How is it so easy? Well, individuals can simply press the patch into their arm or leg for five seconds to get a full month’s dose of birth control within seconds, according to NBC News report. The researchers said they hope their work leads to a lower-cost, more accessible contraceptive option in the future, says NBC News.
So, how does it work? Well, the birth control patch uses microscopic needles that break off and then remain under the surface of your skin, according to the media release. The microscopic needles then slowly biodegrade and release the hormone levonorgestrel throughout the month, according to the media release. However, because the word “needles” is involved, the team has noticed that the patch has had some-what of a anxiety-inducing effect, although it’s actually the same technology the Georgia Institute of Technology researchers used to develop a flu vaccine patch back in 2017, according to NBC News. During clinical trials, people who tried the micro needle flu patch said it was easy to use and completely painless, says NBC News.

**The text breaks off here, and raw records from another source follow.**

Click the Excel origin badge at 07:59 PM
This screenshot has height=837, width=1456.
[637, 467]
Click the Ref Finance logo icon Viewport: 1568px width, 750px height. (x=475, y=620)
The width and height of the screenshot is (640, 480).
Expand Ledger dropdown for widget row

According to the researchers, most long-acting birth control methods are more reliable than the pill or condom, but they require administration by a health professional, says CBS News. That can limit patient access to contraceptives, CBS News reports. “Our goal is for women to be able to self-administer long-acting contraceptives with the micro needle patch that would be applied for five seconds just once a month,” Mark Prausnitz, a professor in the bioengineering program at Georgia Institute of Technology and one of the researchers helping lead the effort, said in a statement to CBS.
The American College of Obstetrics and Gynecologists (also known as ACOG) named unplanned pregnancy a “major public health problem” in the United States back in 2015, stating that around 50 percent of pregnancies in the United States are unplanned. The ACOG says oral birth control and condoms have a high failure rate, in part because people don’t typically use them as they’re designed to be used or directed, which is essentially why the ACOG recommends long-acting birth control methods like IUDs and implants as oppose to other forms of birth control, meaning that users don’t have to worry about remembering to take a pill or put on a condom. Although according to the University of Wisconsin, which supports the researchers’ assertions that IUDs and implants can be expensive, you will have to see a doctor to have one inserted or implanted.
While it’s likely that it will still going to be quite some time before you see a birth control patch on the market and accessible by the general public, according to the news release, the team at Georgia Tech has only tested the long-acting birth control patch on rats and will need to further test them on humans before launching them into the public.
“We do not yet know how the contraceptive micro needle patches would work in humans,” Mark Prausnitz, a Regents Professor in the School of Chemical and Biomolecular Engineering at the Georgia Institute of Technology and the paper’s corresponding author, said in the news release. “Because we are using a well-established . contraceptive hormone, we are optimistic that the patch will be an effective contraceptive,” he continued.